Non-fiction becomes more hospitable if you want to start on your own and don’t want to work in a big machine, he points out. Ayesha Sood, who directed The Indian Predator: The Butcher of Delhi for Netflix, says technology plays a part in this as does the evolved ecosystem locally and internationally that can be tapped into now. “Bollywood or commercial cinema is self-censored and toes the ‘correct’ political line. Film professionals of the top-most calibre are keen on it as a genre and expression, so the craft has gone up many notches,” she says.

The new wave of filmmakers realises the importance of the previous generation of documentary makers such as Patwardhan, Dhanraj and Supriya Sen. Yet it is not an unimpeachably happy moment because one can at best have a cautious sense of optimism. The documentary infrastructure in the country is fairly wanting; there’s not enough dissemination of support, grants and incubation labs. Official development grants or post-production funds have dried up. “Everyone who makes it work moves worlds. It is almost miraculous when films work,” says Sen.

The world is looking at India differently. But for it to not be a passing wave, for the ebullient moment of potential collaborations to take off, documentary filmmakers will need continuing support from 
a rebuilt infrastructure that enables unusual and unique, possibly uncomfortable, stories to be told.  
Says Supriya Sobti Gupta, a former journalist whose Netflix documentary Caught Out is a co-production between her own MOW Productions and the Academy Award-winning Passion Pictures Films (UK): “There is a crop of Indian filmmakers/journalists who have trained and gathered experience overseas and understand the likes and dislikes of an international audience.

Also, the emergence of global platforms has helped with distribution. We’ve demonstrated our filmmaking skills on the global stage and will only get better at the craft over time. Joining hands with homegrown filmmakers, the wave can be transformed into a revolution.” After all, the first documentary from India that was nominated for the Best Short Documentary Oscar, An Encounter with Faces, was in 1979. The filmmaker behind it, the FTII-trained Vidhu Vinod Chopra, had made it for the Films Division.
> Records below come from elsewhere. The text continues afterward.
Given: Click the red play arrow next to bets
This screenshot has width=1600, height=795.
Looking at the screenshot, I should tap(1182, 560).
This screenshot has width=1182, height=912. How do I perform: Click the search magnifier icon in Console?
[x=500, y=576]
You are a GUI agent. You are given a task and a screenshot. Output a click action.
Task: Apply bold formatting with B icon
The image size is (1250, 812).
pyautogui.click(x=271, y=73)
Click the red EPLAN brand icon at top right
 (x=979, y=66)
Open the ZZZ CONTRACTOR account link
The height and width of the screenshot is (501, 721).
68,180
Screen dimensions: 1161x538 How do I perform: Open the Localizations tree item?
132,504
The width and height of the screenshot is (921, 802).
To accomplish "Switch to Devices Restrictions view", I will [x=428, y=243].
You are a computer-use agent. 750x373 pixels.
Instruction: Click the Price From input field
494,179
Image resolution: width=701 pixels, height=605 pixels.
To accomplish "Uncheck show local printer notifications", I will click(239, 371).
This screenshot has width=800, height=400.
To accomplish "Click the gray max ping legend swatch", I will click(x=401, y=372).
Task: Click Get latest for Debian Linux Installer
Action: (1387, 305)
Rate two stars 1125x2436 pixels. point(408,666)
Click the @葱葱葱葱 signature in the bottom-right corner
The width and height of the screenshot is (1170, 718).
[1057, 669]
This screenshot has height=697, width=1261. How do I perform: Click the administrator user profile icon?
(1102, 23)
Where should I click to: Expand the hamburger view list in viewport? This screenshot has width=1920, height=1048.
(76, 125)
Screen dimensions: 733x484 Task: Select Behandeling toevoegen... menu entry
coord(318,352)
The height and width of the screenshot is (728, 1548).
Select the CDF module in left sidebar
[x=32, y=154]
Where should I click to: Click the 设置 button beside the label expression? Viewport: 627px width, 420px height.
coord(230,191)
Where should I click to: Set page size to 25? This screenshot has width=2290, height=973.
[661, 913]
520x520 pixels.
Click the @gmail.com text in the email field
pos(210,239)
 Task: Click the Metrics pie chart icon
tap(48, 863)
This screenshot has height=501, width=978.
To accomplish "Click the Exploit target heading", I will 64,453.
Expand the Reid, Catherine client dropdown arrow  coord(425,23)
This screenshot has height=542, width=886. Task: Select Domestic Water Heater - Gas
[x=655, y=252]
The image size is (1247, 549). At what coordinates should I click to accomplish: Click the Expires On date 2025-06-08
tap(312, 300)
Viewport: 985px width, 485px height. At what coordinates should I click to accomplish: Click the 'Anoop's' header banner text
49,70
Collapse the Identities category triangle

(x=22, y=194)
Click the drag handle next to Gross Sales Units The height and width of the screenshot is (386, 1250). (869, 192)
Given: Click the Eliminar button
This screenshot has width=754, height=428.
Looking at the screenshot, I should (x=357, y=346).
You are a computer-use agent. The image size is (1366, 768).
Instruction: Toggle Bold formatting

As he tells the story in the book, Unscripted: Conversations on Life and Cinema, Chopra had to appeal to then information and broadcasting minister LK Advani. He got a passport made, booked Chopra an economy-class flight ticket, and gave him $60 as the expense for three days in the US. With a little more drama, Chopra finally got his visa, and landed in time for the 51st edition of the Academy Awards. The film, focusing on a group of children at an orphanage, didn’t win, but the same combination of grit, gumption and sheer guts, drives the new generation of documentary filmmakers as well.

What to watch on OTT
Five documentaries that will take you into the hearts and minds of Indians of all kinds 

Cinema Marte Dum Tak, 2023, Prime Video

Adult cinema used to provide joy, however sullied and sleazy, to a large mass of men before the advent of smartphones. Featuring four directors of such films from the 80s, and directed by Vasan Bala, this is a tribute to cinema, good, bad and ugly.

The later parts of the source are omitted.